Nesta terça-feira (12), o deputado Arthur Maia (União-BA), presidente da Comissão Mista Parlamentar de Inquérito (CPI) responsável por investigar os atos ocorridos em 8 de janeiro, expressou críticas contundentes em relação ao ministro Kássio Nunes Marques do Supremo Tribunal Federal (STF). As críticas surgiram após o ministro conceder um habeas corpus que resultou na dispensa do depoimento da delegada Marília Ferreira de Alencar.
Maia expressou sua preocupação com a decisão do ministro, argumentando que “Se essa moda pega, a CPI acaba. Ou melhor, o instrumento da CPI acaba, o que é mais grave e pior. É a decisão isolada de um ministro autorizando alguém a não vir. Acho que é muito grave o não depoimento da Marília, afinal de contas há um envolvimento direto desta pessoa no âmbito do que aconteceu no dia 8 de janeiro”.

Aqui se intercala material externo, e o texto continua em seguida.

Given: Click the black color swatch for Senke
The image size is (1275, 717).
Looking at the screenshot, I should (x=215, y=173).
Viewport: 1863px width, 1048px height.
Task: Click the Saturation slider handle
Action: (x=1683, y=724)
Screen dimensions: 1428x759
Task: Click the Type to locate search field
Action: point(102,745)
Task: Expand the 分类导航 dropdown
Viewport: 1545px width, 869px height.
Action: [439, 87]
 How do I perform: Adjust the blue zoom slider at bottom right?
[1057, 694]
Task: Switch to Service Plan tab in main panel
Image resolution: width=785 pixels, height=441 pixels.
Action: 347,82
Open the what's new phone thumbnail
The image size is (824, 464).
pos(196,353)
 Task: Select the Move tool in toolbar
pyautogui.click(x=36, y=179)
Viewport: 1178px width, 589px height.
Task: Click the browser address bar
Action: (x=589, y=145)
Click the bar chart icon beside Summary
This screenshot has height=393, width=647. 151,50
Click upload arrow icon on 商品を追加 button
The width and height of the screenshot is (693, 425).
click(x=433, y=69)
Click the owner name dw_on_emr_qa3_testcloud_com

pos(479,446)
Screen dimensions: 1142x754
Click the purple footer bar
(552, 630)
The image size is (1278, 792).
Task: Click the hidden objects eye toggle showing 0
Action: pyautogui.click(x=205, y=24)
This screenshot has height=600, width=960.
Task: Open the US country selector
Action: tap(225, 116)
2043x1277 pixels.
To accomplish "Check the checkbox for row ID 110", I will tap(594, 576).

O deputado também instou a revogação da decisão, que ele considerou arbitrária, e expressou preocupações mais amplas sobre o aumento da interferência do Poder Judiciário em outros Poderes. “Isso coloca o Supremo quase que como uma loteria. A pessoa que é convocada joga na loteria. Se der sorte de cair o seu mandado de segurança com um ministro que autorize que ele não venha [na CPI], é a sorte grande”, concluiu Maia.